— Begin GIVEN PASSAGE —

### A tour of the Bayesian perspective on pragmatics

This is an introduction to the nested reasoning models (*I think that you think that I think…*) that I work on. I’ve tried to make this light on mathematical detail (barring the occasional technical digression) in favour of the big picture point, that Bayesian inference and nested reasoning are really great tools for thinking about language and meaning.

Picture the scene: it’s midday in Arcadia and Echo is waiting for Narcissus to finish his lengthy beauty routine:

Echo: Will you be done soon?

Narcissus: Don’t hold your breath.

We gather from Narcissus’ response that the answer is no, but how? After all, if Echo had asked “what is a useful piece of advice when deep sea diving”, Narcissus’ reply would take on a totally different character. So it would seem that the meaning we infer from Narcissus’ utterance depends not only on the utterance itself, but the context in which it is said.

Meaning, to understate the issue, is a bit of a head scratcher. We could venture to say that Narcissus’ statement has **semantic** content (it’s a recommendation to not hold your breath), and meanings in different contexts (“No I won’t be ready any time soon.”, “Holding your breath is a poor way to dive.”), which is *inferred* from the context. (Deciding what content belongs to the statement as opposed to the context is often tricky. For instance, “don’t hold your breath” is an idiom in English - the meaning “It will take a long time” is at least somewhat baked into its semantic content.)

The inference to obtain this “full” meaning from the semantic content and context, which we make so easily, is complicated to spell out, even if a vague, informal way:

if Narcissus had been able to answer truthfully that he would be done soon, he would have done, but he did not. Given that, and since “Don’t hold your breath” is relevant advice in situations where you’re going to have to wait a long time, it seems that Narcissus is trying to convey that he won’t be done soon.

The study of the semantic content belongs to the field of *semantics*, while the richer meaning derived from reasoning about the situation - the pragmatic content - is the focus of *pragmatics* (The distinction was described as follows by a student in a class I TA’ed: *“Semantics is about what things mean, and pragmatics is about what they like actually mean.”*. Relatedly, I’ve always wanted to write a philosophy paper introducing a *like actually* operator LA, such that LA(P) iff P is like actually true.). The hope is that by factoring the relation between language and the world into these two pieces, we can simplify and refine our understanding of how that relationship works.

I want to show how we can boil down the essence of the above reasoning, and get out a paradigm for formalizing pragmatics which involves *nested inference*: an inference about another agent’s inference. What I’ll describe is the Rational Speech Acts (RSA) paradigm, and comes from previous work on game theory going back to Lewis.

My goal here is to show why the language of Bayesian probability (and in particular, recursive inference models like RSA) are the Right Tool for the Job: they neatly incorporate and generalize a logical semantics, can be computationally modeled, experimentally tested, integrated with machine learning, and what for my money matters most, formalize the essence of social reasoning. In short, **they are for pragmatics what classical logic is for semantics**.

— End GIVEN PASSAGE —

(BRIEF A)
In the passage on Bayesian pragmatics, which paradigm does the author say they will describe for formalizing pragmatics?
(BRIEF B)
Continue the passage on Bayesian pragmatics from its last sentence.

— Begin ENTRIES PROVIDED —

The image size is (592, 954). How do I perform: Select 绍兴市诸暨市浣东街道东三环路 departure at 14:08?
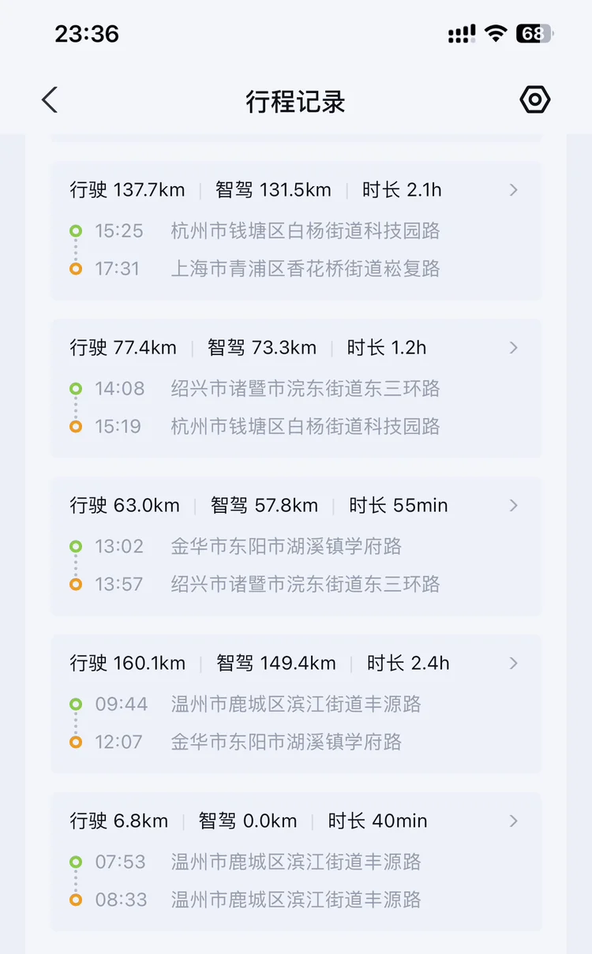[x=305, y=389]
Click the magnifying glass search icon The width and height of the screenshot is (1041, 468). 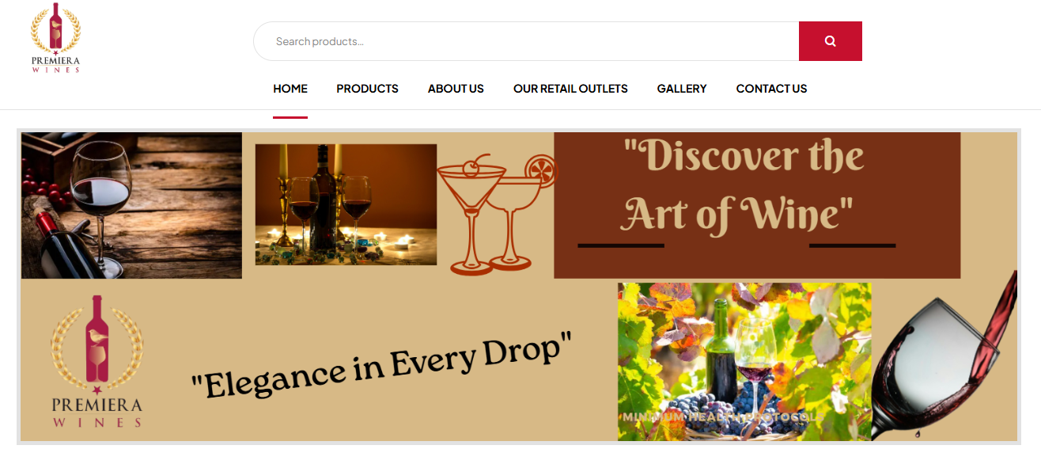coord(830,41)
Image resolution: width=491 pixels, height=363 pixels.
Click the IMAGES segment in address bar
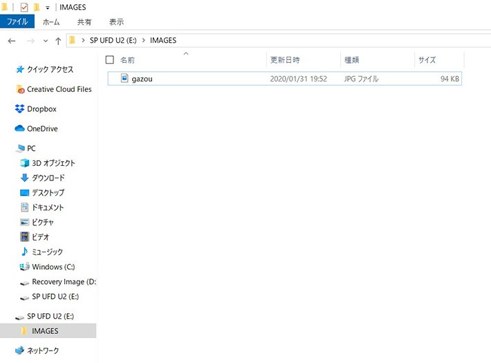tap(163, 41)
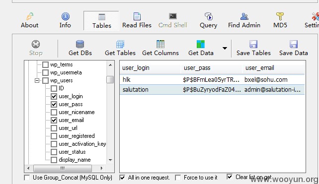Switch to the Tables tab
The image size is (319, 184).
101,21
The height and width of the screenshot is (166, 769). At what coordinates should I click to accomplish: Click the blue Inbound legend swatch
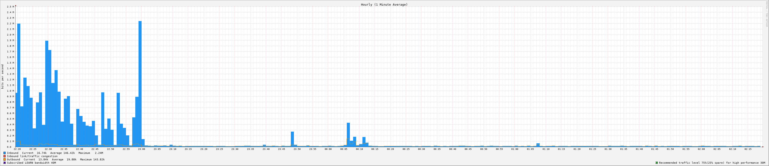click(4, 153)
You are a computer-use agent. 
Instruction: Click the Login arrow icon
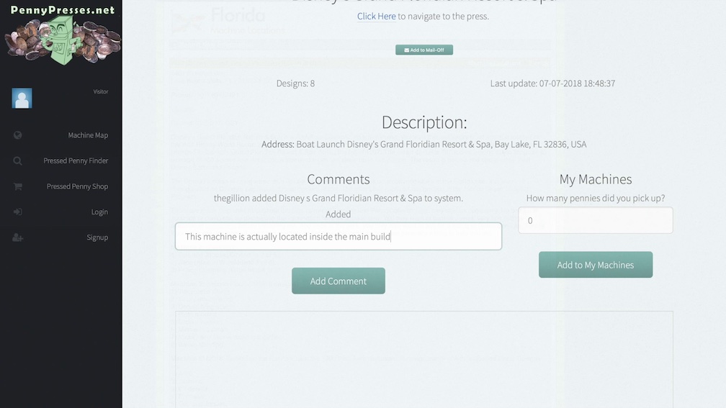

— End ENTRIES PROVIDED —

(EXERCISE RESULT A)
The Rational Speech Acts (RSA) paradigm.

(EXERCISE RESULT B)
# Starting Simple

OK, so in the interest of tractability, let’s exchange our complex example from above for something much simpler and more mundane. Our Classical couple are looking for two sheep that have wandered off from the herd (shepherding is really the only profession in Arcadia):

Echo: Did you find both sheep?

Narcissus: I found one of them.

This example, or something similar, is the *drosophila* of pragmatics: a scalar implicature. It’s like the previous example in that the semantic and pragmatic content differ; Narcissus doesn’t explicitly say that he didn’t find both of them. That’s a state of affairs compatible with his utterance. After all, if you’ve found both, it’s true that you’ve found one. A logician might represent the **semantic content** of his utterance as

$$ (1) \quad \exists s. found(N,s)$$

However, if it was true that he’d found both sheep, he would have said as much, so we can *infer* that he found one but not both. We could represent this **pragmatic content** as

$$(2) \quad \exists s. found(N,s) \wedge \neg\forall s. found(N,s)$$

Note that (1) does not logically imply (2). That is, knowing that (1) is true is not enough in itself to know that (2) is true. And yet, we do know, or at least strongly suspect (2) is the case on the basis of Narcissus’ utterance.

So if we can’t get from (1) to (2) by logical means, we’ll need something else, capable of representing the counterfactual reasoning: “since (2) is a more informative statement than (1) (on account of implying (1)), if Narcissus been in a position to say (2), he would have. But he didn’t, so he wasn’t.”.

Fortunately, this example is simple enough that we can **formalize** it - i.e. build a model (with nice interactive code) which captures everything we are presently interested in about it. So let’s.

# Preliminaries

We’re going to refer to the set of all utterances as **U**. **U** represents all the things Narcissus could have said as a reply to Echo’s question. Because this is a simple model, we’ll replace the infinitude of possible utterances with a more modest number, 2. **U** = { *I found one of the sheep*, *I found both of the sheep*}.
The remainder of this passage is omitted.